4

I would be grateful if you could help me to solve this sql problem.

I have a table that contains two columns. Name them UserID and LocationID in this example.

I would like to clean this table, so I would like to keep the first occurences of each unique pairs of UserIDs and LocationIDs and delete additional rows that contains the same pairs. In other words I would like to know every location for each user where he has been to. If he visited the same place again and again and it was logged, I would like to delete those records. For example, this is the original table:

ID UserID  LocationID
1. "user1" "location1"
2. "user1" "location2"
3. "user2" "location3"
4. "user1" "location1"
5. "user2" "location3"
6. "user2" "location3"

I would like to remove the 4., 5. and 6. rows.

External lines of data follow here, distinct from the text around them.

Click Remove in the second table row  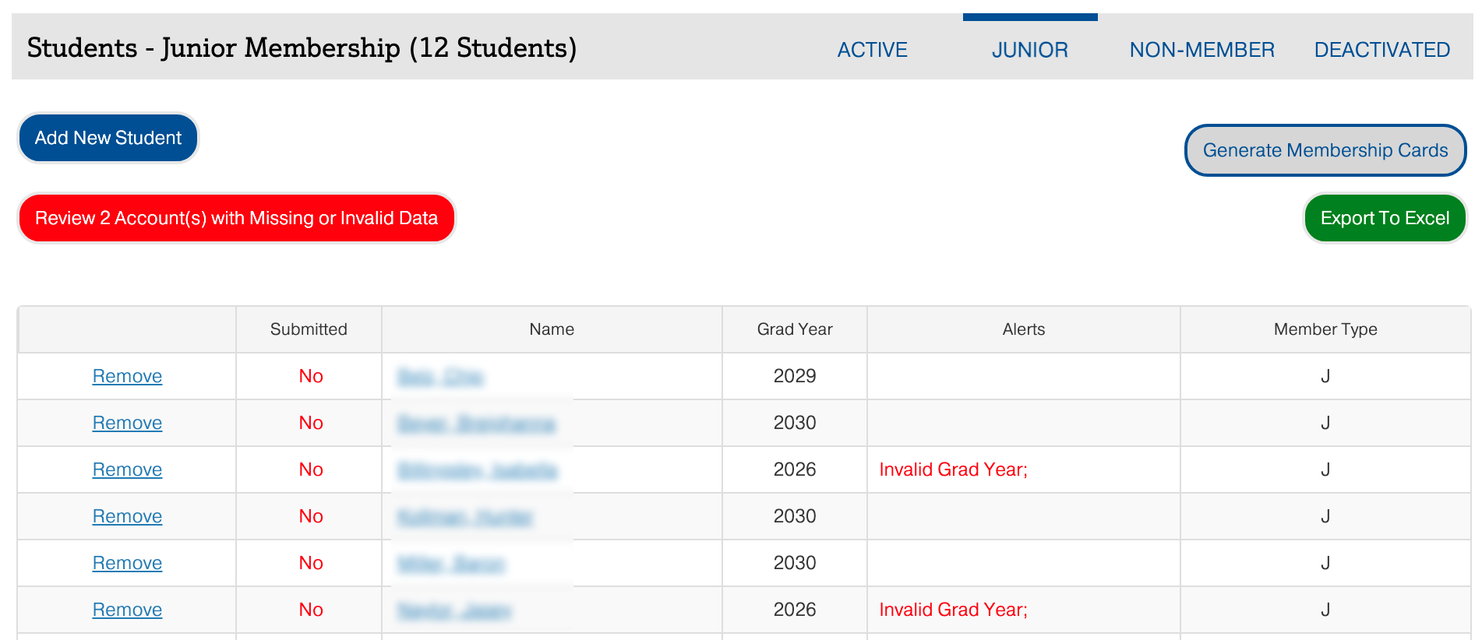point(127,423)
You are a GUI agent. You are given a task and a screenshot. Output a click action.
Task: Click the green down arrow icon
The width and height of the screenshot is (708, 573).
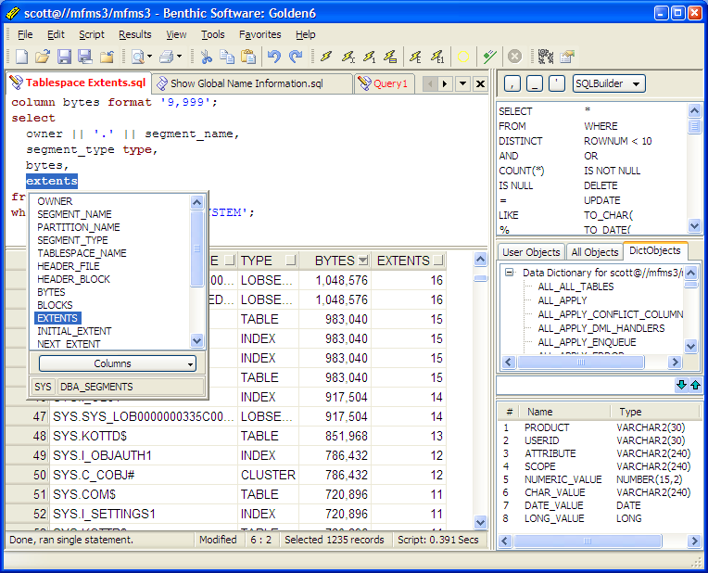[681, 385]
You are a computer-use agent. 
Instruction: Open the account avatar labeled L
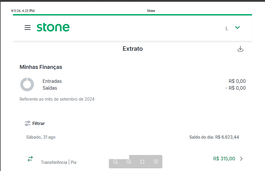click(227, 29)
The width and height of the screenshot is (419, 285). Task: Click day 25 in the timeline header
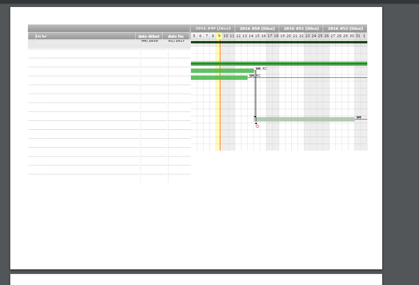click(320, 36)

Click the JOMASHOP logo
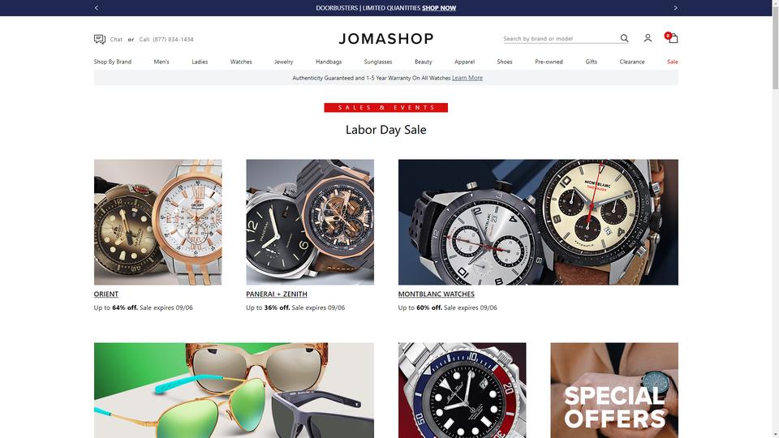(386, 39)
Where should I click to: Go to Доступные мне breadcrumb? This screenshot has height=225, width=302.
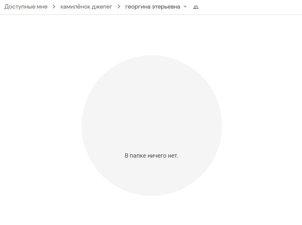pyautogui.click(x=26, y=7)
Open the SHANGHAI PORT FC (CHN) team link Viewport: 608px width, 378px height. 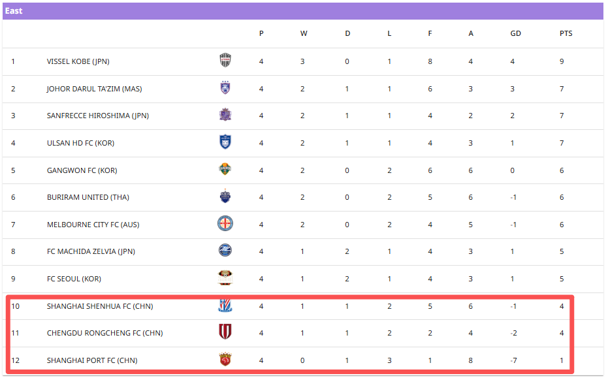click(92, 360)
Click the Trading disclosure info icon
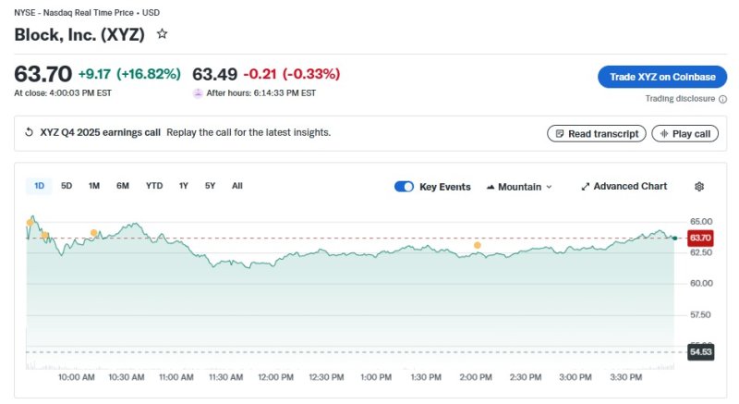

Is it possible to solve it in one mysql command? Thanks.

  • How do you know what is "first occurrence" just because it's first in your output doesn't necessarily mean it was the first entered into the database... 2nd where are the numbers coming from? are they in the table too with some sort of column name or there for illustration purposes only? – xQbert Feb 21 '13 at 20:00
  • Does your table have an `AUTO_INCREMENT` field, like a `rowID` or something? – gen_Eric Feb 21 '13 at 20:01
  • Yes, the numbers are the ids of records. Auto-incremented INT. By "first" occurence I mean the lowest id. –  Feb 21 '13 at 20:03
  • after removing them, define [UserID,LocationID] as primary key to avoid same issue in the future. – Aris Feb 21 '13 at 20:05
  • 1
    @Aris: Or rather a `UNIQUE KEY`, the `PRIMARY KEY` should be the `ID` field. – gen_Eric Feb 21 '13 at 20:06
  • Create a `UNIQUE KEY` on `UserID` – Kermit Feb 21 '13 at 20:07

2 Answers2

5

Delete using a self-join:

DELETE t2.*
FROM tablename AS t1
INNER JOIN tablename AS t2
    ON t1.UserID = t2.UserID
    AND t1.LocationID = t2.LocationID
WHERE t1.ID < t2.ID

tablename should be replace with the name of your table.

Oswald
  • 31,254
  • 3
  • 43
  • 68
1

To add on to Oswald's answer, to prevent duplicates in the future you can use INSERT...ON DUPLICATE UPDATE:

INSERT INTO table (a,b,c) VALUES (1,2,3)
ON DUPLICATE KEY UPDATE c=c+1;

UPDATE table SET c=c+1 WHERE a=1;
user3871
  • 12,432
  • 33
  • 128
  • 268